↓↓↓

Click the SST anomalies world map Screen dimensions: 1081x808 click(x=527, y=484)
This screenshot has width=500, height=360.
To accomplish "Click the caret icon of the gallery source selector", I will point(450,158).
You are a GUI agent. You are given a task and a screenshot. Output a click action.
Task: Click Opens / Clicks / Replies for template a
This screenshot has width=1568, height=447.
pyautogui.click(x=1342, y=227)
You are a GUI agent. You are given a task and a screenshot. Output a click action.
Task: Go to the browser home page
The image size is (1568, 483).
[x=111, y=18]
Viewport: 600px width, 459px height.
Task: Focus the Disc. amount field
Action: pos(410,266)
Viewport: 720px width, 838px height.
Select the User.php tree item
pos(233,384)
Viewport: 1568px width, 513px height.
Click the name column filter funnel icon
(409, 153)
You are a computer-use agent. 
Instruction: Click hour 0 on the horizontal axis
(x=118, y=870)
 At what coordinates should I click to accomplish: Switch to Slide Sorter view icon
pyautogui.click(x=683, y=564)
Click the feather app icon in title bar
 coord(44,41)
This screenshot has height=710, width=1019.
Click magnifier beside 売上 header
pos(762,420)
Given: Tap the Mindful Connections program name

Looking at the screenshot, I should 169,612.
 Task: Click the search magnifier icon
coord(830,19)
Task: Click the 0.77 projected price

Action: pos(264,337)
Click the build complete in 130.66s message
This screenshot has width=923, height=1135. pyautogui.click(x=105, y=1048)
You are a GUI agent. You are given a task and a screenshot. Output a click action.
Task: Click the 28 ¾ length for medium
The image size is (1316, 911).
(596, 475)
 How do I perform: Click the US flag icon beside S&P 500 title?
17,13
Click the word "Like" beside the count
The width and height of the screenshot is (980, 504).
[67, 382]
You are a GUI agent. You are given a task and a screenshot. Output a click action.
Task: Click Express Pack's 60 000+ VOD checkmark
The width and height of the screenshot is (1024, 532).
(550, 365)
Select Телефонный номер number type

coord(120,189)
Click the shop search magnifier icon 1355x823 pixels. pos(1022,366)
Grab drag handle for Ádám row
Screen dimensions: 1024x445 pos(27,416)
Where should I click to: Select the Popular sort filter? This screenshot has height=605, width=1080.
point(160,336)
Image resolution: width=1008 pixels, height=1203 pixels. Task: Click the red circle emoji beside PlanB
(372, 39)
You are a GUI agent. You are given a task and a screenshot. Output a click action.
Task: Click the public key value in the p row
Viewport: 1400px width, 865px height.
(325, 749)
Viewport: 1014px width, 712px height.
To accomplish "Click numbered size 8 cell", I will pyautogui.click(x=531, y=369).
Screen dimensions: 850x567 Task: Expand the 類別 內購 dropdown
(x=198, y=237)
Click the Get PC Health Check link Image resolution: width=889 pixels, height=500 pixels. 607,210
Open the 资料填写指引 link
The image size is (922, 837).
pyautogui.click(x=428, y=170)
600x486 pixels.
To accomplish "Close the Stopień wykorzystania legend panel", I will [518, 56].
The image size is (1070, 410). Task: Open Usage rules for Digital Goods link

↑↑↑

What you have to do: Word for word, retype all of the material.

Reply to the task:
Click the SST anomalies world map Screen dimensions: 1081x808 click(x=527, y=484)
This screenshot has width=500, height=360.
To accomplish "Click the caret icon of the gallery source selector", I will point(450,158).
You are a GUI agent. You are given a task and a screenshot. Output a click action.
Task: Click Opens / Clicks / Replies for template a
This screenshot has width=1568, height=447.
pyautogui.click(x=1342, y=227)
You are a GUI agent. You are given a task and a screenshot. Output a click action.
Task: Go to the browser home page
The image size is (1568, 483).
[x=111, y=18]
Viewport: 600px width, 459px height.
Task: Focus the Disc. amount field
Action: pos(410,266)
Viewport: 720px width, 838px height.
Select the User.php tree item
pos(233,384)
Viewport: 1568px width, 513px height.
Click the name column filter funnel icon
(409, 153)
You are a computer-use agent. 
Instruction: Click hour 0 on the horizontal axis
(x=118, y=870)
 At what coordinates should I click to accomplish: Switch to Slide Sorter view icon
pyautogui.click(x=683, y=564)
Click the feather app icon in title bar
 coord(44,41)
This screenshot has height=710, width=1019.
Click magnifier beside 売上 header
pos(762,420)
Given: Tap the Mindful Connections program name

Looking at the screenshot, I should 169,612.
 Task: Click the search magnifier icon
coord(830,19)
Task: Click the 0.77 projected price

Action: pos(264,337)
Click the build complete in 130.66s message
This screenshot has width=923, height=1135. pyautogui.click(x=105, y=1048)
You are a GUI agent. You are given a task and a screenshot. Output a click action.
Task: Click the 28 ¾ length for medium
The image size is (1316, 911).
(596, 475)
 How do I perform: Click the US flag icon beside S&P 500 title?
17,13
Click the word "Like" beside the count
The width and height of the screenshot is (980, 504).
[67, 382]
You are a GUI agent. You are given a task and a screenshot. Output a click action.
Task: Click Express Pack's 60 000+ VOD checkmark
The width and height of the screenshot is (1024, 532).
(550, 365)
Select Телефонный номер number type

coord(120,189)
Click the shop search magnifier icon 1355x823 pixels. pos(1022,366)
Grab drag handle for Ádám row
Screen dimensions: 1024x445 pos(27,416)
Where should I click to: Select the Popular sort filter? This screenshot has height=605, width=1080.
point(160,336)
Image resolution: width=1008 pixels, height=1203 pixels. Task: Click the red circle emoji beside PlanB
(372, 39)
You are a GUI agent. You are given a task and a screenshot. Output a click action.
Task: Click the public key value in the p row
Viewport: 1400px width, 865px height.
(325, 749)
Viewport: 1014px width, 712px height.
To accomplish "Click numbered size 8 cell", I will pyautogui.click(x=531, y=369).
Screen dimensions: 850x567 Task: Expand the 類別 內購 dropdown
(x=198, y=237)
Click the Get PC Health Check link Image resolution: width=889 pixels, height=500 pixels. 607,210
Open the 资料填写指引 link
The image size is (922, 837).
pyautogui.click(x=428, y=170)
600x486 pixels.
To accomplish "Close the Stopień wykorzystania legend panel", I will [518, 56].
The image size is (1070, 410). Task: Open Usage rules for Digital Goods link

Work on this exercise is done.